Les personnes que Flavie filme s'ex-posent, et ce que rend d'abord effectif son travail à travers cette ex-position et en leur présence, c'est : le dispositif de représentation, la représentation elle-même, la relation intersubjective, le vis à vis.
Flavie montre dans ses images le dispositif qu'elle met en place. En révélant le dispositif (lieu, caméra, "modèle", éclairage, etc.), elle nous rend capable d'appréhender autrement ces portraits, autrement que comme des effigies ou de simples "images de personnes". En ce sens, les images de Flavie ont une valeur cultuelle. Les traits, les expressions, les grimaces ou les sourires, les mouvements des corps sont pris dans un dispositif qui met également le spectateur en émoi et en mouvement, en renvoyant l'image à son essence première de médiation, d'interface, de mise en en jeu d'un bien commun.
Pour le dire encore autrement, non seulement le photographe photographie, non seulement la photographie se photographie elle-même dans le partage de ces regards, mais dans ce partage, c'est au tour du spectateur de se sentir photographié, comme si toute distance subjective était pour un temps suspendue.

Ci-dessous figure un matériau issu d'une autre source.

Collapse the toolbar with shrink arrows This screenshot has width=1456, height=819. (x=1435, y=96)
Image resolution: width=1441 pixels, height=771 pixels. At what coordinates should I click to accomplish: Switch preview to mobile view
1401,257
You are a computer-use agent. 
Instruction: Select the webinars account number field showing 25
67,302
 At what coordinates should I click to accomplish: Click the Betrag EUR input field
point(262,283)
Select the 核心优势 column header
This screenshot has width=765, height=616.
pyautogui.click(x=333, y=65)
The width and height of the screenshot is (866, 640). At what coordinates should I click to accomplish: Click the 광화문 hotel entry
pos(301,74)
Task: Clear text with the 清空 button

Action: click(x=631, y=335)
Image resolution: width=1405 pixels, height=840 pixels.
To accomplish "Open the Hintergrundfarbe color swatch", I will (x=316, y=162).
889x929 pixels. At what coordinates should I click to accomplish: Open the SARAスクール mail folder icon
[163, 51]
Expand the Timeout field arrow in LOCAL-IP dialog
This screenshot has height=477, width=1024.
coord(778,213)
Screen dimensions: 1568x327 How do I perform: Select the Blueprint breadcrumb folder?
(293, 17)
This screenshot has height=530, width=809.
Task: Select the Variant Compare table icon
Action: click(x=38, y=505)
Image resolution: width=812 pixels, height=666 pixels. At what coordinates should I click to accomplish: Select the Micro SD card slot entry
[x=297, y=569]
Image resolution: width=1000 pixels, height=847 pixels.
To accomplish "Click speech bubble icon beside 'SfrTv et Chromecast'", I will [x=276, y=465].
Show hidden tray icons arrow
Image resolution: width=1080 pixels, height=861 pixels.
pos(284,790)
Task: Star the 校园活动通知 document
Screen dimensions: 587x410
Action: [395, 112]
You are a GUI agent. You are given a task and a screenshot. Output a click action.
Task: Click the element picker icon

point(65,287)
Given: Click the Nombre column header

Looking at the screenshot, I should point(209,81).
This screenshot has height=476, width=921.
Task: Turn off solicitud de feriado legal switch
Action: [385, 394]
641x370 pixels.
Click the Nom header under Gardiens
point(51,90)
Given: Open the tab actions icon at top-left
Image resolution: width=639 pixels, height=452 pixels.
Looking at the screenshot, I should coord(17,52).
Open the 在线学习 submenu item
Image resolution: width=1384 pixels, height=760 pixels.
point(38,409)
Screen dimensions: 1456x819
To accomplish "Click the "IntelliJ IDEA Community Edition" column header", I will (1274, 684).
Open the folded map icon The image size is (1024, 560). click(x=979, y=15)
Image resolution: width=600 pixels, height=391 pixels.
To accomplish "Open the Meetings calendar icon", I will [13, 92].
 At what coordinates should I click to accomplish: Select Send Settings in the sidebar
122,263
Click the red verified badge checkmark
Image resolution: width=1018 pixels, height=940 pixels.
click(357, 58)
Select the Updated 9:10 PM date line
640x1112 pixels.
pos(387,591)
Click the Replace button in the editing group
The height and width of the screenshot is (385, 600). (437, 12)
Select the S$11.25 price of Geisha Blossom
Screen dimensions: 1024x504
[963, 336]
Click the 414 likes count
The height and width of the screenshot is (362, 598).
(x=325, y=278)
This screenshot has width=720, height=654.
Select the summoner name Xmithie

Ainsi, le photographe, le photographié, la photographie, le regardeur, ensemble se rassemblent et se retrouvent, comme si c'était la première fois.
 
Dans ce jeu d'adresse et d'envoi réciproque, dans cette représentation comme "procès" et processus, se noue la question non pas d'une ressemblance (d'un faire semblant, d'un faux semblant) mais celle d'une similitude, au sens de quelque chose qui relèverait d'un "voir ensemble" (Mondzain), entre inconnus, la possibilité non pas d'une île (d'un jouir sans entrave, ou d'un plaisir esthétique libéré des passions ou sans désir), mais d'un vivre ensemble où se jouent le même et l'altérité comme formes de vis à vis.
Ce qui alors fait sens, c'est la relation, les modalités, ce qui fait (les) images et se qui se (dé)fait entre les images.
L'éthique de l'image passe par la compréhension de son économie.
"Voir ensemble", tel que cela s'est passé quand Flavie nous a présenté au lycée son travail de 8 à 9h. Il s'est passé quelque chose, qui ne passait visiblement pas par les mots.
Je sais que certains élèves n'ont pas apprécié ses photographies.
Ensemble, nous n'avons pas vu ni ressenti les mêmes choses.
Mais l'échange, l'improbable, c'était palpable, inframince, a bien eu lieu.

Didier Montmasson professeur et artiste.
Extrait d'un mail suite à une intervention dans un lycée avec option art.